*** Opening of DATA LISTING ***

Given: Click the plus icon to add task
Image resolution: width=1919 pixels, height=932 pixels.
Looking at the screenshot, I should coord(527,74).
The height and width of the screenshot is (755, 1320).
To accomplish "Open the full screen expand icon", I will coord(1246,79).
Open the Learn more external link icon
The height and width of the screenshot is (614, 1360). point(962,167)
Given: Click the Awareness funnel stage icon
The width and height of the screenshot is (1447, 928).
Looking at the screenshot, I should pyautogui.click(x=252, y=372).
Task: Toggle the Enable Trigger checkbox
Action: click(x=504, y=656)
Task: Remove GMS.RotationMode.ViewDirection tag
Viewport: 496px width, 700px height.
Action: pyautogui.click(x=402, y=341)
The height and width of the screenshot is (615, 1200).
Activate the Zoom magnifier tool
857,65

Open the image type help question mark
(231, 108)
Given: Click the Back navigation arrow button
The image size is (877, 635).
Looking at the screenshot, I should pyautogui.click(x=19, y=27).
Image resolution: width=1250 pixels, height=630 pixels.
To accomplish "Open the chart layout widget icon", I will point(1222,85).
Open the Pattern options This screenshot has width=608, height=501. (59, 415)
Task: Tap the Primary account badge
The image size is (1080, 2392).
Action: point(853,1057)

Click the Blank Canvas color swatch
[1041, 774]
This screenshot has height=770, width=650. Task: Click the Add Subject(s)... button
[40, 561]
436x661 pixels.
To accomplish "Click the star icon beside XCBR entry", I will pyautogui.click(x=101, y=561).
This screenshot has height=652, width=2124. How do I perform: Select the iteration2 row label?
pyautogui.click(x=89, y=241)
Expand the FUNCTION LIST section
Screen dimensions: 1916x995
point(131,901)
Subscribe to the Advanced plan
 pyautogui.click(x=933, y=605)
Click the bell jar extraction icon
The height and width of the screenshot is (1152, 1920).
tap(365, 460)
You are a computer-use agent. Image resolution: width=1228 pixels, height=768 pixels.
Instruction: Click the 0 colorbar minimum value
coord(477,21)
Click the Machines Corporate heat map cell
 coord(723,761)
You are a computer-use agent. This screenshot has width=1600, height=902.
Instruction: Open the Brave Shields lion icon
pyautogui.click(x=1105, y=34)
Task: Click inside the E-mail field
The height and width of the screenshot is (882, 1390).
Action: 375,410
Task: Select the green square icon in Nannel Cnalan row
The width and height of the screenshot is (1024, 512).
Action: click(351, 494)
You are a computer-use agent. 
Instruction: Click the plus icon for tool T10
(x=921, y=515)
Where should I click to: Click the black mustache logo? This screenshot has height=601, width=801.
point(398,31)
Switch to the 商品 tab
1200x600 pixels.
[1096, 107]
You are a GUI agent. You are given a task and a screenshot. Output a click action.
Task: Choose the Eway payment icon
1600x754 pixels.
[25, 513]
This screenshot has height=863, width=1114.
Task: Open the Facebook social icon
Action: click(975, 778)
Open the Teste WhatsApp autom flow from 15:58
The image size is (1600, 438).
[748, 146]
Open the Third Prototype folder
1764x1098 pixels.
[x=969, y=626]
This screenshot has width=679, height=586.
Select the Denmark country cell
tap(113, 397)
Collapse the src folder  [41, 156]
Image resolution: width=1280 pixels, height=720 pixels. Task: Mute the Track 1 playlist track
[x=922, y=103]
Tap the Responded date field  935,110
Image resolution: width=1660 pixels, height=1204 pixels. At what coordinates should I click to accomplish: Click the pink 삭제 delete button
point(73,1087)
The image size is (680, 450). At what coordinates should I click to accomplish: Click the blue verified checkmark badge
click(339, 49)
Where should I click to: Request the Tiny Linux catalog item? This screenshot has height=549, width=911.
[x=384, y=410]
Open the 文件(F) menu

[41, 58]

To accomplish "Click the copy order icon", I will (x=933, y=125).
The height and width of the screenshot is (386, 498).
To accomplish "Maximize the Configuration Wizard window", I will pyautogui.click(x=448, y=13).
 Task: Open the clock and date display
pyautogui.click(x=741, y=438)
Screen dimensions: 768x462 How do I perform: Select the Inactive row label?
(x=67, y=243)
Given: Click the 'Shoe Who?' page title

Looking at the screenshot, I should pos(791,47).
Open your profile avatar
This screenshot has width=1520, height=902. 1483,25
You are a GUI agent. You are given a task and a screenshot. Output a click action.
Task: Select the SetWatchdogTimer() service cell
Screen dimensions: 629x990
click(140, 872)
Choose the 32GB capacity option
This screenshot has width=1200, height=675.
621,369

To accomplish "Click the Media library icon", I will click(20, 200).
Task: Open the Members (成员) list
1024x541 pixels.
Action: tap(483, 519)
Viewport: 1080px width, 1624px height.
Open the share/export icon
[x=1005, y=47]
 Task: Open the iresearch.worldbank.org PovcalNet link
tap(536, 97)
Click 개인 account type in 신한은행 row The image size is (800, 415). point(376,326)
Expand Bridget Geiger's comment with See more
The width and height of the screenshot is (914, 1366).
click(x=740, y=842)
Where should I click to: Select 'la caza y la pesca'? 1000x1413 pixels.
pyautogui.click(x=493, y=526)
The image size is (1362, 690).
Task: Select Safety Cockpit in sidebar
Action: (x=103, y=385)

*** Close of DATA LISTING ***

● AIM OF THE TASK
Each entry must be reproduced verbatim.

● RESPONSE
Given: Click the plus icon to add task
Image resolution: width=1919 pixels, height=932 pixels.
Looking at the screenshot, I should coord(527,74).
The height and width of the screenshot is (755, 1320).
To accomplish "Open the full screen expand icon", I will coord(1246,79).
Open the Learn more external link icon
The height and width of the screenshot is (614, 1360). point(962,167)
Given: Click the Awareness funnel stage icon
The width and height of the screenshot is (1447, 928).
Looking at the screenshot, I should pyautogui.click(x=252, y=372).
Task: Toggle the Enable Trigger checkbox
Action: click(x=504, y=656)
Task: Remove GMS.RotationMode.ViewDirection tag
Viewport: 496px width, 700px height.
Action: pyautogui.click(x=402, y=341)
The height and width of the screenshot is (615, 1200).
Activate the Zoom magnifier tool
857,65

Open the image type help question mark
(231, 108)
Given: Click the Back navigation arrow button
The image size is (877, 635).
Looking at the screenshot, I should pyautogui.click(x=19, y=27).
Image resolution: width=1250 pixels, height=630 pixels.
To accomplish "Open the chart layout widget icon", I will point(1222,85).
Open the Pattern options This screenshot has width=608, height=501. (59, 415)
Task: Tap the Primary account badge
The image size is (1080, 2392).
Action: point(853,1057)

Click the Blank Canvas color swatch
[1041, 774]
This screenshot has height=770, width=650. Task: Click the Add Subject(s)... button
[40, 561]
436x661 pixels.
To accomplish "Click the star icon beside XCBR entry", I will pyautogui.click(x=101, y=561).
This screenshot has height=652, width=2124. How do I perform: Select the iteration2 row label?
pyautogui.click(x=89, y=241)
Expand the FUNCTION LIST section
Screen dimensions: 1916x995
point(131,901)
Subscribe to the Advanced plan
 pyautogui.click(x=933, y=605)
Click the bell jar extraction icon
The height and width of the screenshot is (1152, 1920).
tap(365, 460)
You are a computer-use agent. Image resolution: width=1228 pixels, height=768 pixels.
Instruction: Click the 0 colorbar minimum value
coord(477,21)
Click the Machines Corporate heat map cell
 coord(723,761)
You are a computer-use agent. This screenshot has width=1600, height=902.
Instruction: Open the Brave Shields lion icon
pyautogui.click(x=1105, y=34)
Task: Click inside the E-mail field
The height and width of the screenshot is (882, 1390).
Action: 375,410
Task: Select the green square icon in Nannel Cnalan row
The width and height of the screenshot is (1024, 512).
Action: click(351, 494)
You are a computer-use agent. 
Instruction: Click the plus icon for tool T10
(x=921, y=515)
Where should I click to: Click the black mustache logo? This screenshot has height=601, width=801.
point(398,31)
Switch to the 商品 tab
1200x600 pixels.
[1096, 107]
You are a GUI agent. You are given a task and a screenshot. Output a click action.
Task: Choose the Eway payment icon
1600x754 pixels.
[25, 513]
This screenshot has height=863, width=1114.
Task: Open the Facebook social icon
Action: click(975, 778)
Open the Teste WhatsApp autom flow from 15:58
The image size is (1600, 438).
[748, 146]
Open the Third Prototype folder
1764x1098 pixels.
[x=969, y=626]
This screenshot has width=679, height=586.
Select the Denmark country cell
tap(113, 397)
Collapse the src folder  [41, 156]
Image resolution: width=1280 pixels, height=720 pixels. Task: Mute the Track 1 playlist track
[x=922, y=103]
Tap the Responded date field  935,110
Image resolution: width=1660 pixels, height=1204 pixels. At what coordinates should I click to accomplish: Click the pink 삭제 delete button
point(73,1087)
The image size is (680, 450). At what coordinates should I click to accomplish: Click the blue verified checkmark badge
click(339, 49)
Where should I click to: Request the Tiny Linux catalog item? This screenshot has height=549, width=911.
[x=384, y=410]
Open the 文件(F) menu

[41, 58]

To accomplish "Click the copy order icon", I will (x=933, y=125).
The height and width of the screenshot is (386, 498).
To accomplish "Maximize the Configuration Wizard window", I will pyautogui.click(x=448, y=13).
 Task: Open the clock and date display
pyautogui.click(x=741, y=438)
Screen dimensions: 768x462 How do I perform: Select the Inactive row label?
(x=67, y=243)
Given: Click the 'Shoe Who?' page title

Looking at the screenshot, I should pos(791,47).
Open your profile avatar
This screenshot has width=1520, height=902. 1483,25
You are a GUI agent. You are given a task and a screenshot. Output a click action.
Task: Select the SetWatchdogTimer() service cell
Screen dimensions: 629x990
click(140, 872)
Choose the 32GB capacity option
This screenshot has width=1200, height=675.
621,369

To accomplish "Click the Media library icon", I will click(20, 200).
Task: Open the Members (成员) list
1024x541 pixels.
Action: tap(483, 519)
Viewport: 1080px width, 1624px height.
Open the share/export icon
[x=1005, y=47]
 Task: Open the iresearch.worldbank.org PovcalNet link
tap(536, 97)
Click 개인 account type in 신한은행 row The image size is (800, 415). point(376,326)
Expand Bridget Geiger's comment with See more
The width and height of the screenshot is (914, 1366).
click(x=740, y=842)
Where should I click to: Select 'la caza y la pesca'? 1000x1413 pixels.
pyautogui.click(x=493, y=526)
The image size is (1362, 690).
Task: Select Safety Cockpit in sidebar
Action: (x=103, y=385)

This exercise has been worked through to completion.